What we must remember 19 years later.

Like many, I still remember 9.11.01.  Every feeling, every moment. Probably better than the births of my children or my wedding day.  The uncertainty, the fear, the void, the sadness, the anger we all felt brought us together.  I was raised by a patriotic family.  I knew the sacrifices of my grandfather, cousin, and stepfather for our country.  I was fortunate to have parents and family members who taught by example what it meant to serve our country and also serve and help others on a regular basis.  Still, on this day, I remember a feeling that is still fresh on this day 19 years later.  A feeling of unity that I had never felt before.

As a sophomore in college, I remember us all coming together in the campus chapel to pray and be together.  Throughout the morning we had passed from classes seeing footage on television of the horror that was ensuing just a few miles from our campus and also two states north.  School was canceled for the rest of the day, as was field hockey practice. Both had never happened before.  In the age of landlines, we tried to reach relatives to quickly say we were okay, so not to tie up the busy lines. We comforted friends who were waiting to hear if their dad went to his meeting at the pentagon or if their family went into the city.  As the days passed, we worried our friends from other countries would be sent home, no longer able to study with student visas.  We reassured them that despite their country of origin, we supported them and wanted them learning with us.

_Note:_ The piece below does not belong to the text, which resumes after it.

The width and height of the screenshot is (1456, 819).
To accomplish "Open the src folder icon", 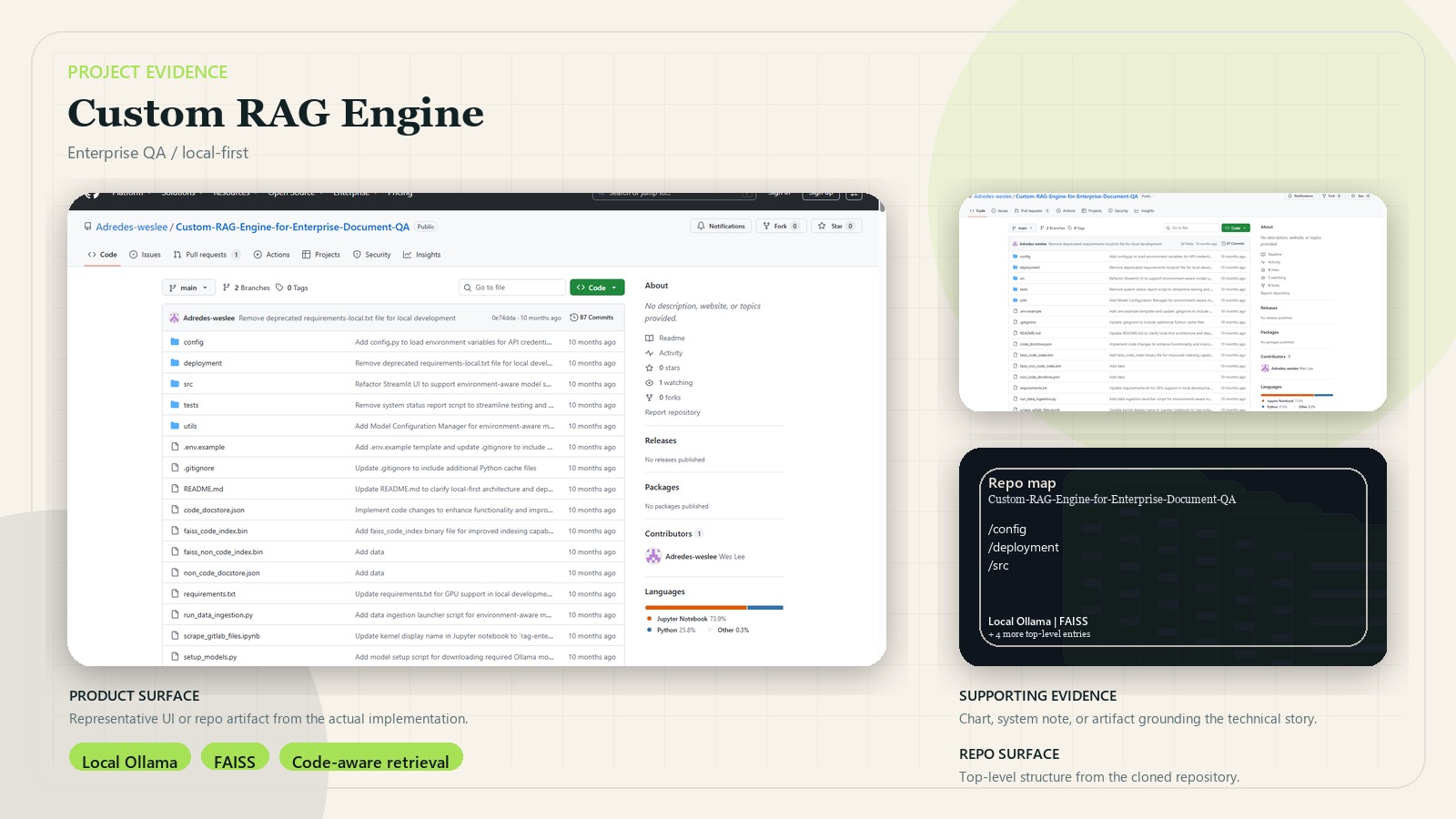I will [175, 383].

As a country, we held tight together, united against an evil we had never collectively seen before on our soil.  Today, 19 years later, we must remember that day we stood together in a time where now so many things are tearing us apart.  If you weren’t born yet, or old enough to remember that day, I urge you to watch the footage.  What you will see in the midst of chaos is so many running towards the rubble, towards the unknown with hopes of saving just one more person. First responders, people on the streets, people who escaped a burning building only to run back in to help one more person.

I worry today that so many are starting to forget.  Forgetting what it felt like to feel so connected to every other citizen in this great country, regardless of who they voted for or what bill they supported.  I worry as a country we are giving more energy to the evil than the good.  And because of the evil few, I worry that many are forgetting those who on a daily basis run into the face of danger and evil, no matter what the cost or what is unknown.  

This day is emotional for many of us who remember. It’s also an emotional day for those of us who know someone who would answer such a call in a heartbeat and run into the unknown.  My husband is a firefighter, outside of Washington, D.C. and at work yet again on 9/11.  Like him, so many of each of our friends and family answer the call daily.  Our first responders, police officers, hospital workers, and more all run, without hesitation, into the danger and provide calm in the chaos.  We must continue to support them day in and day out.  No matter how small or large the call, they will run and take the risk to save even one life, knowing it may cost them their own.  

All those years ago, I also remember the overwhelming fear of the draft being reinstated.  For over a year I worried about my brother who had just turned 18 and my friends that were in the military or with me as a young adult.  The thing is, we never had a draft and here is why.  After that day in 2001, so many people felt moved to answer the call.  They stepped up so others wouldn’t have to go. They enlisted or reenlisted.  They stepped up to defend our country and to honor the many innocent lives lost,not knowing where they were headed or what evil awaited. 

In 2001 we realized how many heroes walked among us.  True Americans. True Patriots.  Today, 19 years later, we must remember and support those heroes that continue to walk among us.  We too must remember to answer the call, however big or small, to help and support others. Regardless of status, race, orientation, profession, political stance, we must answer the call.  We are the land of the free, because of the brave.  Answering the call to be a good human and help those in need, in the midst of our differences, is what makes an American and a true Patriot.  

May we never forget that day. May we never forget the lives lost.  May we never forget the lives saved.  

May we never forget that feeling of unity.  May we never forget what makes us American.